Non dimentichiamoci di Dio, si intitola così il saggio appena pubblicato da Rizzoli. Un'esortazione - più che un imperativo - rivolto a tutti, credenti e non, ma soprattutto alle Chiese e ai cristiani d'Europa che il cardinale definisce "estenuati" dalle questioni che da secoli l'Occidente si porta sulle spalle.

Dopo il discorso in occasione della festività di Sant'Ambrogio, il cardinale Angelo Scola torna a parlare di laicità dello Stato e libertà religiosa. E lo fa in quello che lui definisce un "volumetto", ma che si rivela in realtà un percorso culturale complesso, che prende avvio dall'Editto di Costantino, del 313 d.C, e arriva alla riflessione teologica di Benedetto XVI.

La libertà religiosa è solo apparentemente un tema da dibattito filosofico. Essa pone infatti una questione di drammatica rilevanza politica e sociale. «Se la libertà religiosa non diviene libertà realizzata, posta a capo della scala dei diritti fondamentali, tutto è destinato a crollare». Così alla presentazione del suo libro, l'arcivescovo di Milano ha acceso il dibattito tra quattro interlocutori di rilievo: il direttore del Corriere della Sera, Ferruccio De Bortoli, e quello del Foglio, Giuliano Ferrara, il giurista Francesco D'Agostino e il direttore di Repubblica Ezio Mauro.

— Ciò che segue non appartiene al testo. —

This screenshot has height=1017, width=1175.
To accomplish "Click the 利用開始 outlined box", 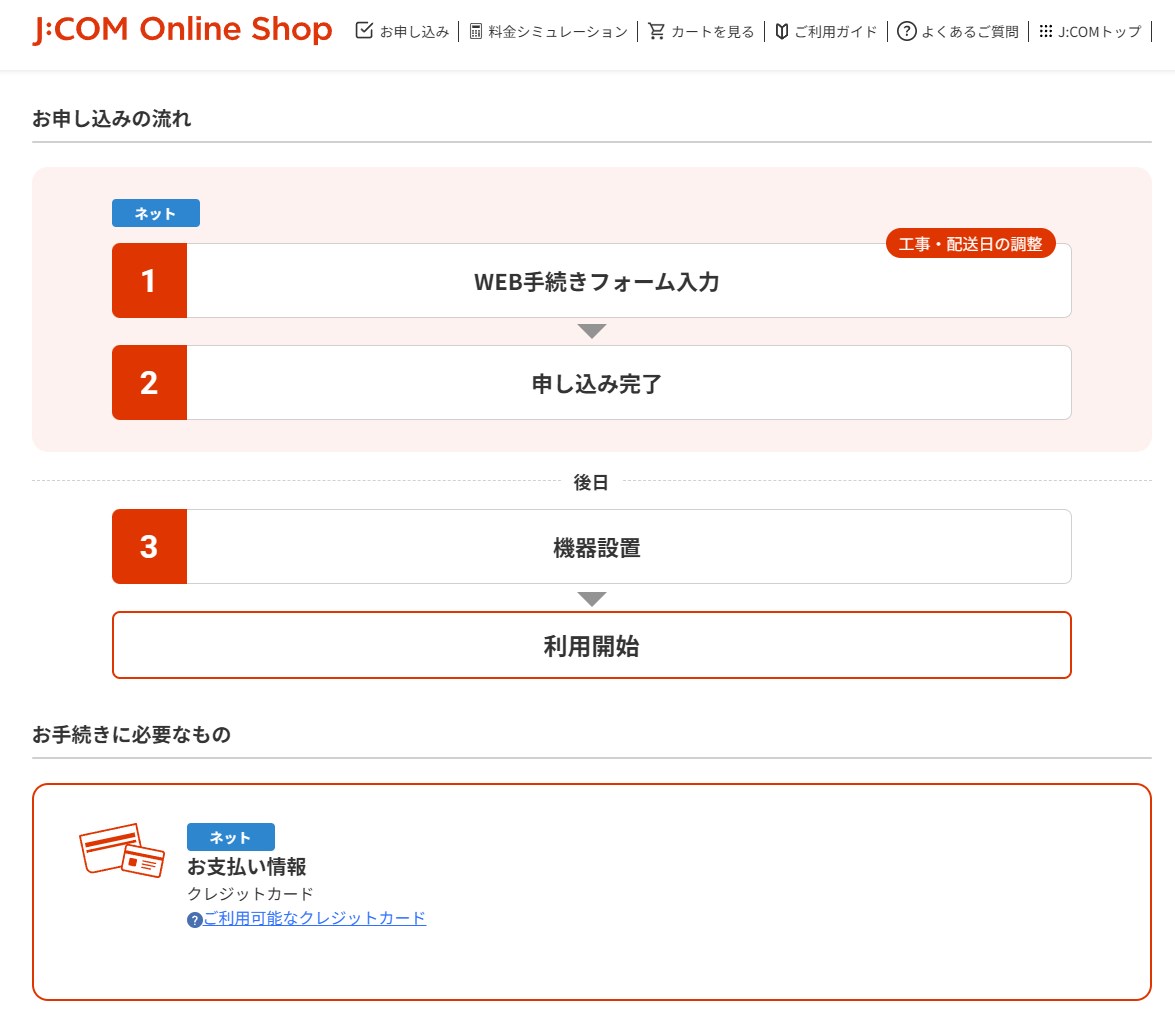I will [x=591, y=646].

«La fede è tollerata se si esprime in ambiti privati, osteggiata se agisce nello spazio pubblico in nome di ciò che si definisce laicità», ha commentato De Bortoli, a cui ha fatto eco Ferrara: «Nell'Europa di oggi il conflitto non è tra fedi diverse, ma tra lo Stato totalmente secolarizzato e la Chiesa con la sua precisa identità». Il cristiano, però, non può più tacere di fronte a una laicità intesa come spazio pubblico neutrale in cui tutto è tollerato. Tutto, tranne la domanda di Dio. Perché, per esempio, «una società civile che non dia al matrimonio il suo vero nome - a ogni cosa corrisponde sempre soltanto un nome - sarà una società meno consistente e meno solida», ha spiegato il cardinale.

Ma che posizione assume lo Stato moderno di fronte alla pretesa religiosa di uscire dai confini intimistici e di essere «presenza viva nel mondo»? Una domanda che «apre una ferita», anche per chi intende il trascendente come uno spazio che con vita sociale e cittadinanza ha poco a che fare. «La ricerca della città di Dio è pienamente libera», ha sottolineato Ezio Mauro. «Purché non si pretenda che le leggi di quella città valgano anche per me». Parole decise, che hanno trovato risposta nell'intervento finale dell'arcivescovo: «L'a-confessionalità dello Stato non deve significare un distacco indifferente nei confronti delle visioni del mondo, ma deve favorire un confronto serrato tra tutte le religioni, in vista dell'individuazione di quei temi comuni, materiali e spirituali, che permettono una vita buona associata».

Solo così, ha aggiunto Scola riprendendo le parole di Benedetto XVI, potrà essere attuata quella «necessaria speranza affidabile», che è oggi il maggiore problema delle chiese e delle società europee. Ai laici, dunque, la grande sfida: abbandonare la laicité di retaggio illuminista - che intende l'a-confessionalità come assenza di Dio - perché «la ragione non è mai atea e l'errore alla base di ogni ragionamento è intendere la laicità come cancellazione totale di senso».